(Screenshot grounding data)
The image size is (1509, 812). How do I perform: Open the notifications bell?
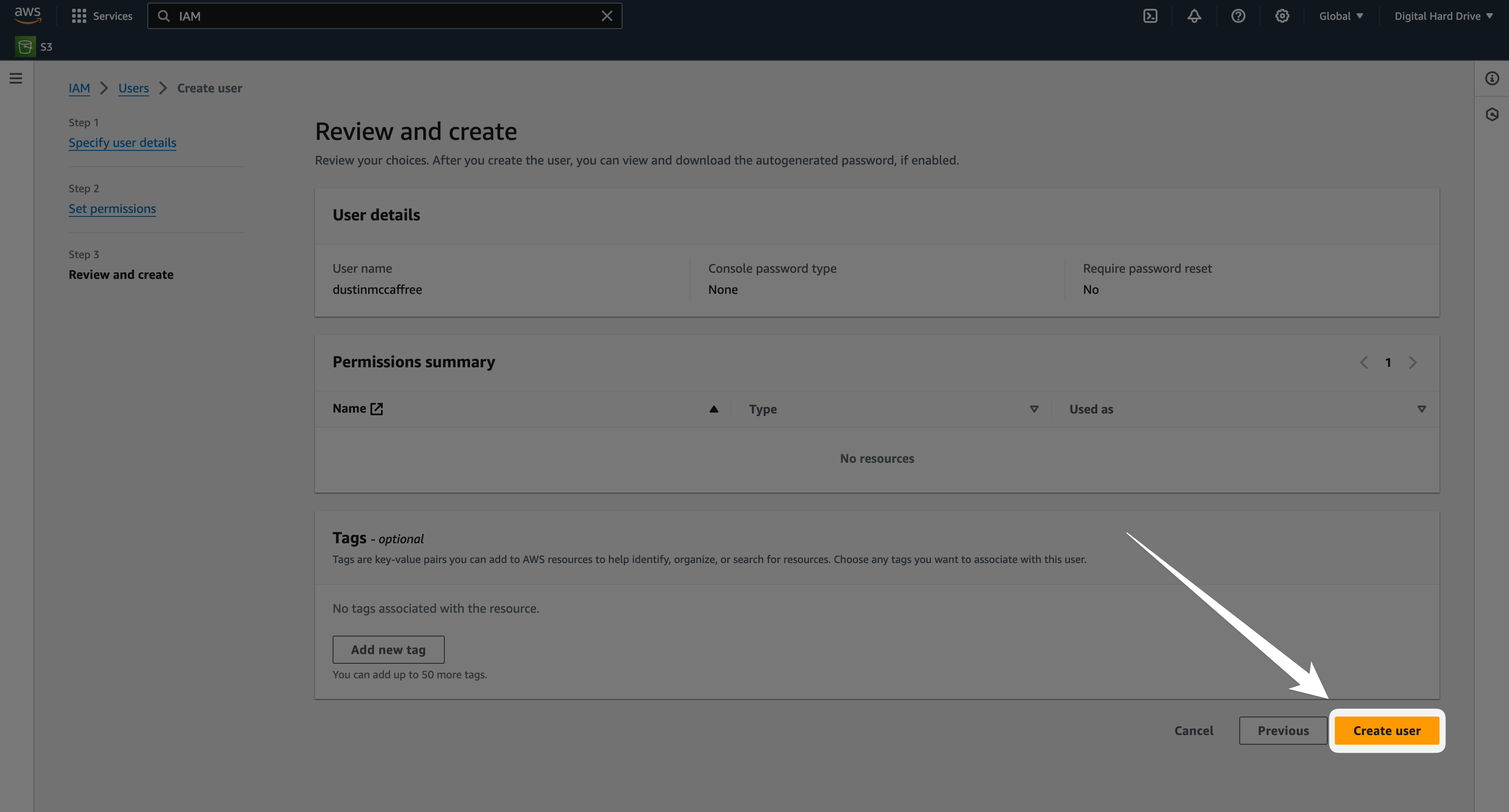(1194, 16)
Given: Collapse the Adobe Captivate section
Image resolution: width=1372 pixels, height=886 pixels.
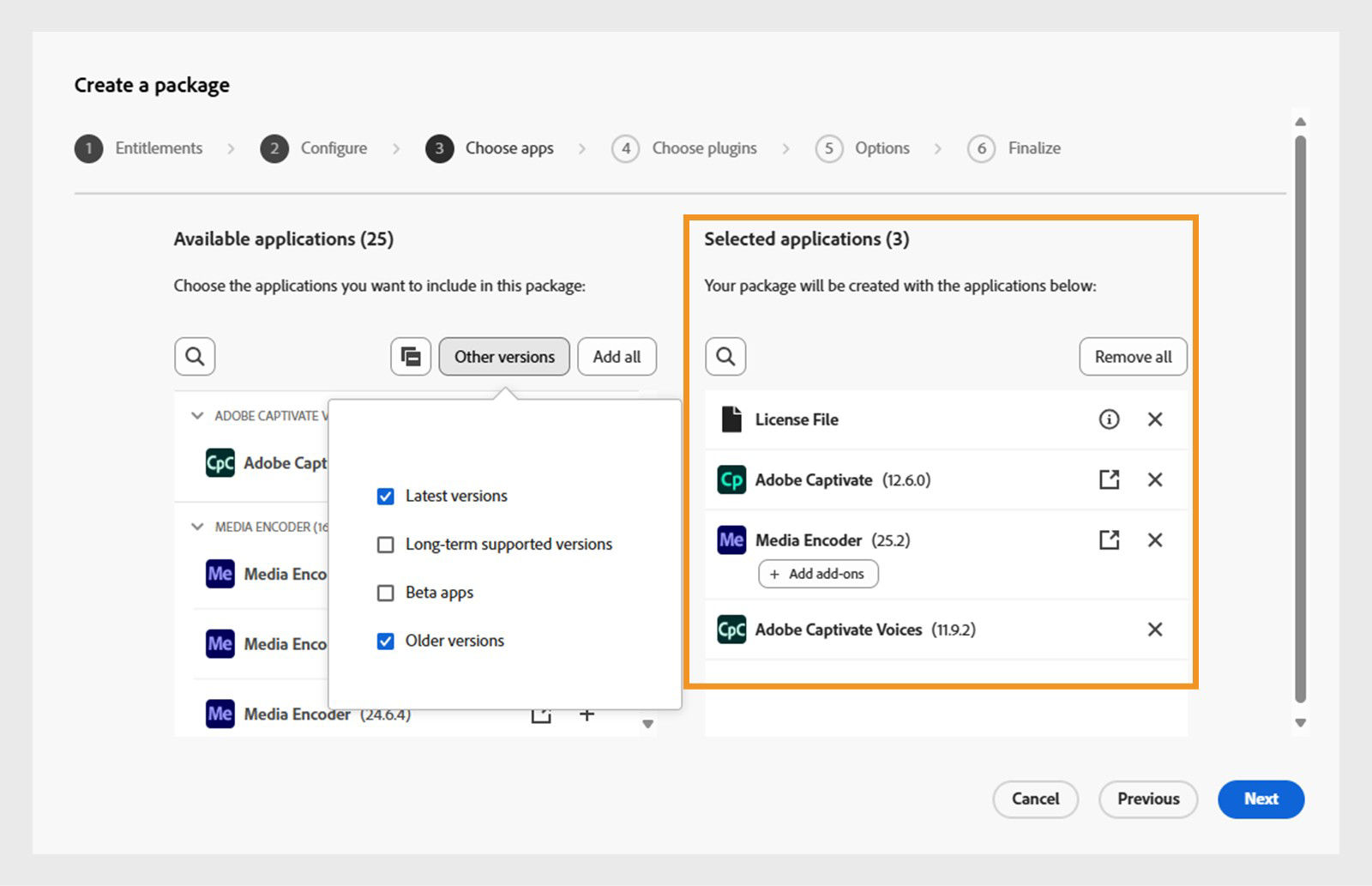Looking at the screenshot, I should [x=196, y=416].
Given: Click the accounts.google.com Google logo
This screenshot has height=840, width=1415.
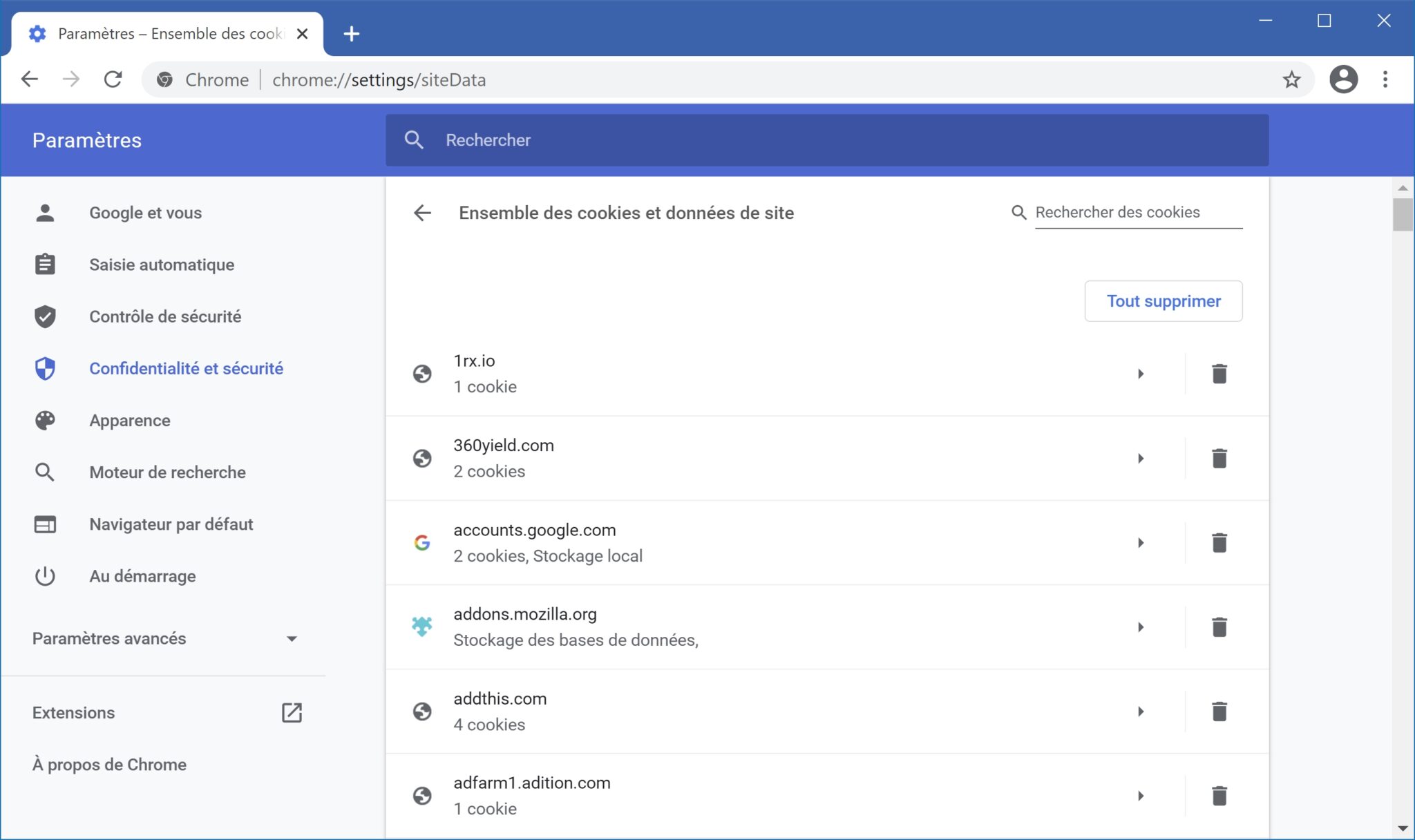Looking at the screenshot, I should coord(424,543).
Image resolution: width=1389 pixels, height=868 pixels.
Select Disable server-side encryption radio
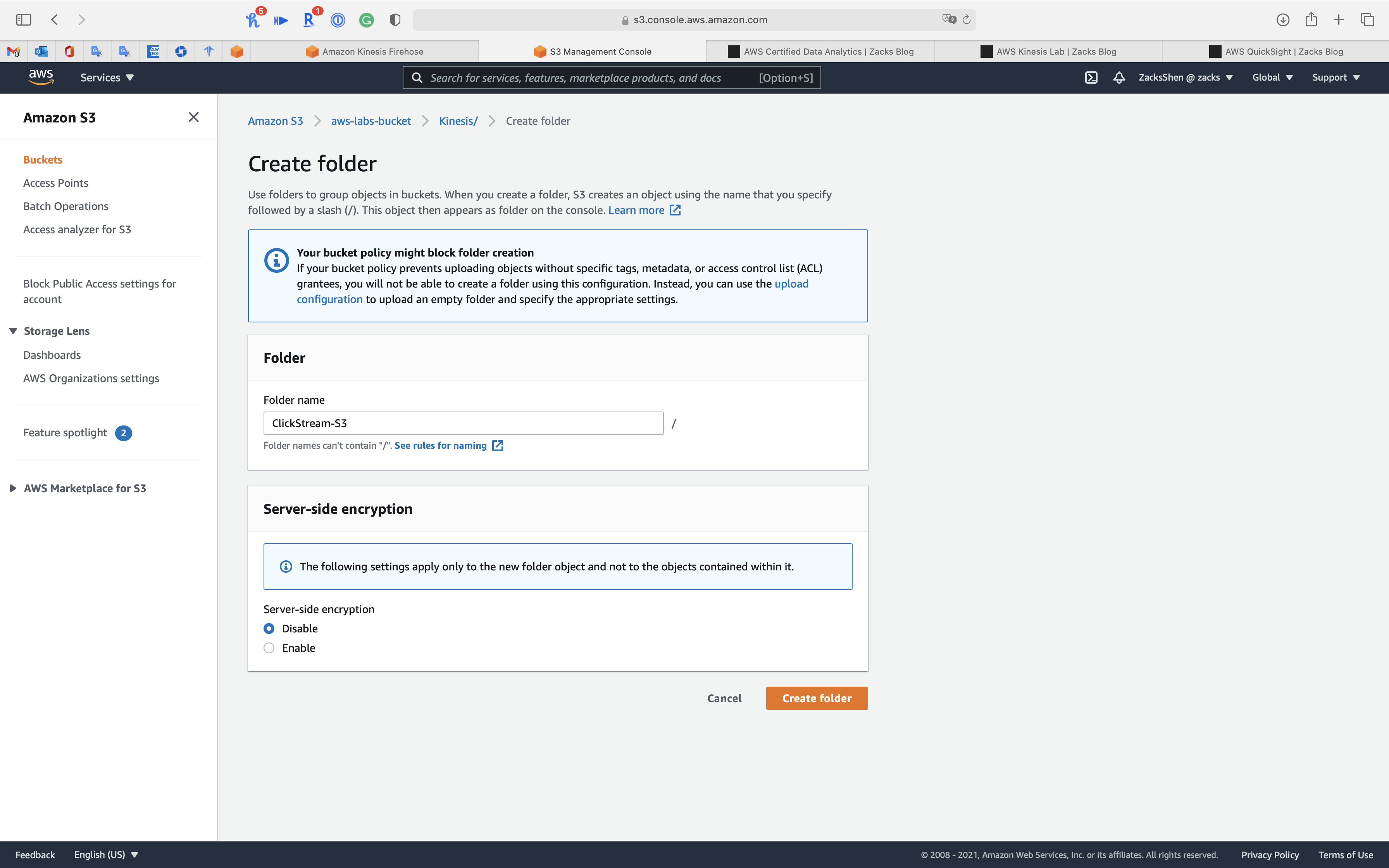click(x=269, y=629)
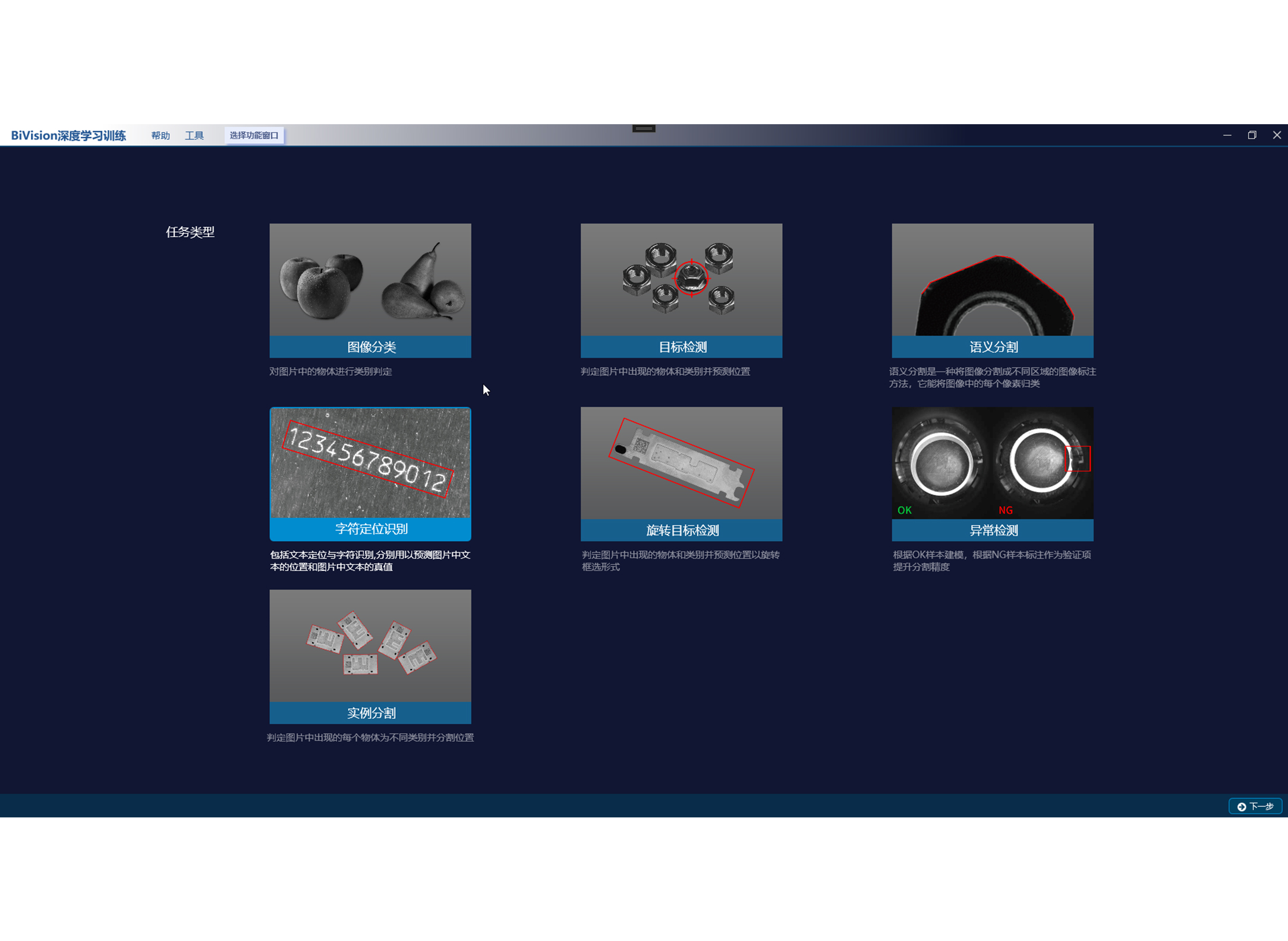Click the top center drag handle
Image resolution: width=1288 pixels, height=941 pixels.
pyautogui.click(x=644, y=128)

→ YOUR OBJECTIVE
Extract, character for character, every line from the one that holds "Image resolution: width=1372" through the end of the entries above. Include both boundary lines and no pictures.

→ RESULT OF THE EXERCISE
Image resolution: width=1372 pixels, height=886 pixels.
Looking at the screenshot, I should [x=196, y=416].
Given: Click the accounts.google.com Google logo
This screenshot has height=840, width=1415.
Looking at the screenshot, I should coord(424,543).
Image resolution: width=1389 pixels, height=868 pixels.
Select Disable server-side encryption radio
click(x=269, y=629)
Click the top center drag handle
Image resolution: width=1288 pixels, height=941 pixels.
pyautogui.click(x=644, y=128)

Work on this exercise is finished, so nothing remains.